__TEXTE FOURNI__
----
Toute la dernière partie de Apocalypse Now Journal se compose en fait d’une longue litanie de souffrance d’une femme trahie et délaissée. Ce sont tout de même cinquante pages, au cours desquelles Eleanor Coppola cherche à tout prix à crever l’abcès d’une relation arrivée au point mort. La découverte ludique d’un monde étranger de la première partie de l’ouvrage est à présent remplacée par des jours entiers passés à pleurer et à se mettre en question en tant que compagne d’un homme adulé. Le passage progressif à l’arrière-plan de la phase montage de Apocalypse Now culmine dans le choix assez arbitraire de la fin du livre, en novembre 1978, à neuf mois de sa première cannoise.
A moins que ce soit à ce moment précis que le plus dur de la crise conjugale des Coppola était passé, qu’ils étaient dorénavant en mesure d’envisager leur vie commune plus sereinement ? Toujours est-il que Francis et Eleanor sont toujours mariés au jour d’aujourd’hui, malgré d’autres épreuves majeures comme la mort accidentelle de leur fils Gio en 1986.
----
__DONNÉES__

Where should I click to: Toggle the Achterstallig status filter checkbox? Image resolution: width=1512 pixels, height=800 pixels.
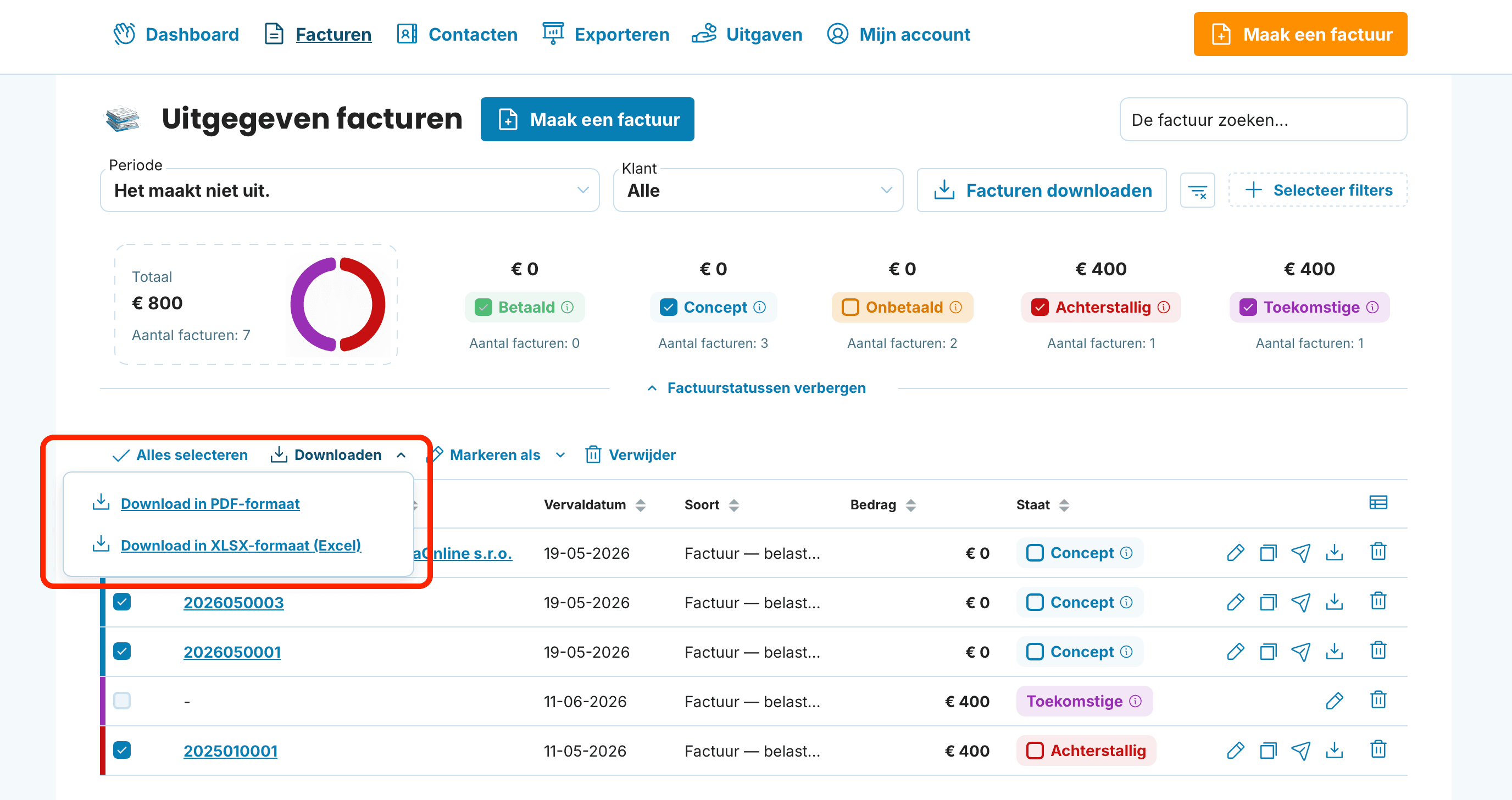click(1040, 307)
----
__TRAVAIL À FAIRE__
1. Pour chaque affirmation ci-dessous, dites par oui ou par non si elle concorde avec le texte fourni, puis citez à l’identique les mots du texte qui tranchent.
(a) La dernière partie du livre s’étend sur cinquante pages.
(b) Le livre s’achève en novembre 1978.
(c) Francis et Eleanor Coppola ont divorcé après la mort de leur fils Gio.
2. Recopiez le passage du texte fourni compris entre « A moins que » et « Gio en 1986. », bornes incluses.

__RÉPONSES PAR TÂCHE__
1.
(a) Oui : « Ce sont tout de même cinquante pages »
(b) Oui : « la fin du livre, en novembre 1978 »
(c) Non : « Francis et Eleanor sont toujours mariés au jour d’aujourd’hui, malgré d’autres épreuves majeures comme la mort accidentelle de leur fils Gio en 1986 »

2.
A moins que ce soit à ce moment précis que le plus dur de la crise conjugale des Coppola était passé, qu’ils étaient dorénavant en mesure d’envisager leur vie commune plus sereinement ? Toujours est-il que Francis et Eleanor sont toujours mariés au jour d’aujourd’hui, malgré d’autres épreuves majeures comme la mort accidentelle de leur fils Gio en 1986.